Being able to work with large-scale datasets and having the skills to navigate them requires types of knowledge that tend to only be available to those who have access to advanced machines, databases, and algorithms. Large databases enabled by big data are too large for any person or any group of people to understand on their own, which is why companies use tools and technologies assisted by artificial intelligence, algorithms, and so on. This divide is not only in the sense of those who have and those who do not. This divide also exists in categorical processes, ontological ways of thinking of data, and application of data. Companies with access to data are able to engage with robust and complex means of sorting. Individual use of collected data simply cannot measure up, especially if enabled within new work environments or communities without proper knowledge sharing or training. For example, failures to adopt new technologies into key industries such as agriculture represents aspects in both the digital and data divide.[8] Lack of data literacy can lead to data deluges – the burden of having and overwhelming amount of data without the capability to extract any meaningful information from datasets.[9]

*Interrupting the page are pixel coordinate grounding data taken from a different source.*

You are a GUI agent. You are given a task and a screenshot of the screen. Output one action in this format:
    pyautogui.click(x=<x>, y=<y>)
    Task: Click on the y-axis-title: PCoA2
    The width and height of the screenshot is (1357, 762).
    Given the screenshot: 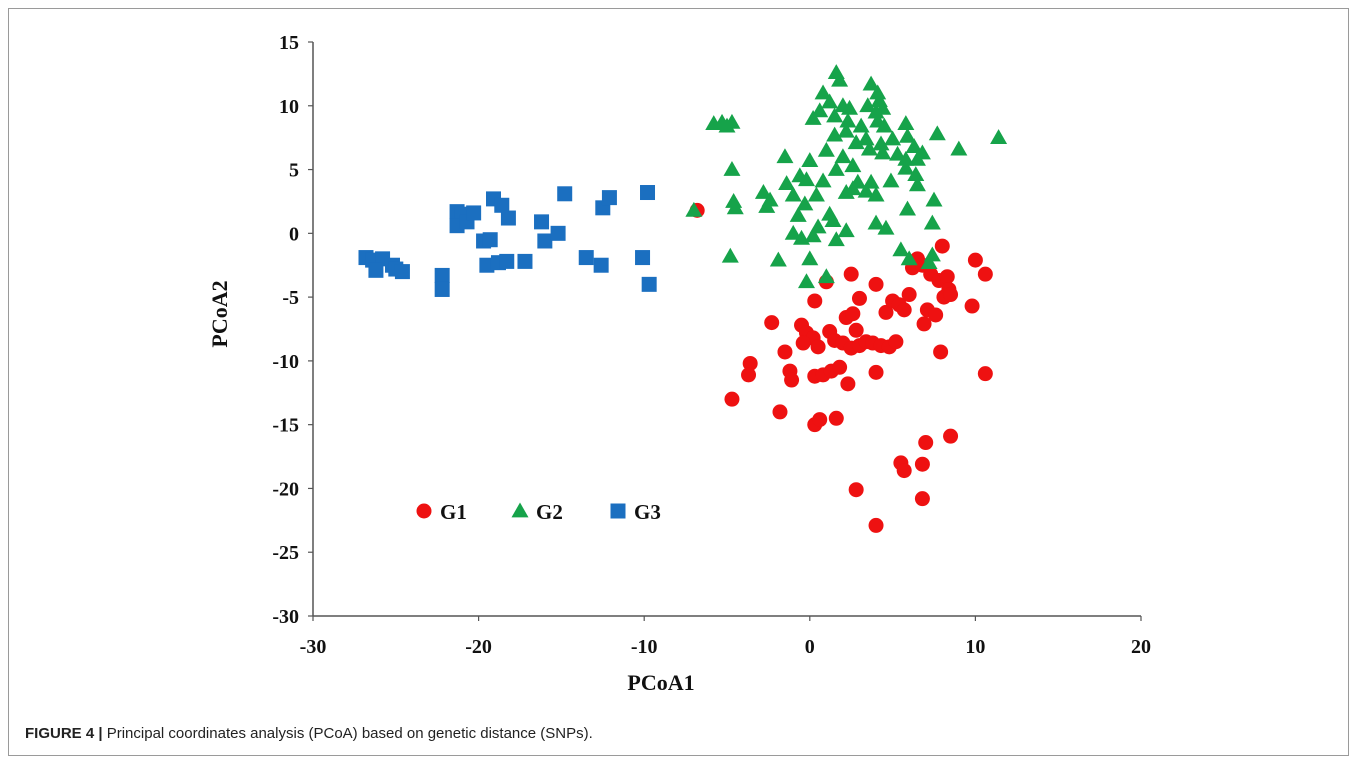 What is the action you would take?
    pyautogui.click(x=220, y=314)
    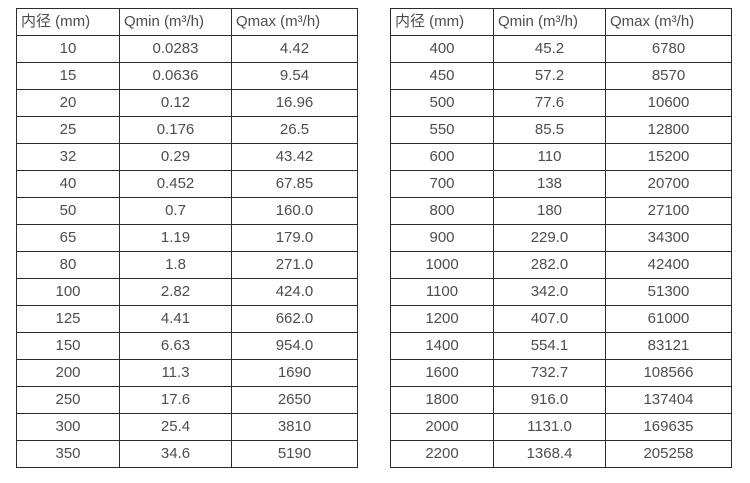  I want to click on table-row: 800 180 27100, so click(561, 211).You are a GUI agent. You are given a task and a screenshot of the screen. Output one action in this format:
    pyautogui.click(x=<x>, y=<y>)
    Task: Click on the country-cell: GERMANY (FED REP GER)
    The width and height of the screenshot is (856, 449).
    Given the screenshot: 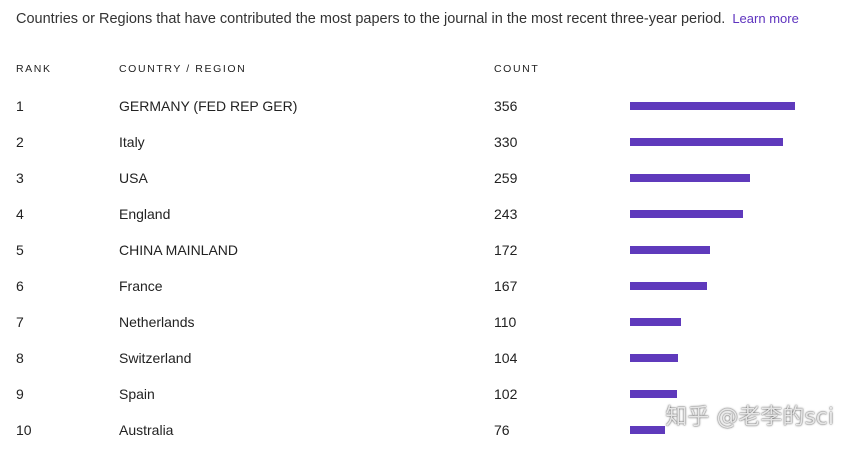 What is the action you would take?
    pyautogui.click(x=208, y=106)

A lack of collected information can create disparities which can eventually lead to information poverty. Information poverty stems from a lack of data about a given concept, where the data poverty can have a cumulative effect. This can snowball from individuals to governments on a national scale. This may become especially problematic when considering that those with access to information can act on data and thereby influence the lives of others in ways that people may not be able to concretely see. For example, a 2007 report from the World Health Organization shows that health information is one of the six fundamental building blocks of a well-functioning health system.[10] Access to quality health data is essential to resolving outbreaks, sicknesses, or other disparities in health; however, many countries, particularly in the Global South, do not have access to the relevant data sources that would allow them to otherwise address health inequities.
Overcoming the digital divide itself may provide populations with the means to access information and solve digital inequities, however this would also mean further exacerbating the data divide.
Data activists and information professionals do have the ability to help bridge the data divide through social action including crowdsourcing, citizen science, data cooperatives, hackathons, and civic hacking. These events seek to disrupt and challenge the status quo by cooperating with citizens to better understand quality of access, raise awareness, and allow citizens to generate data for their own uses.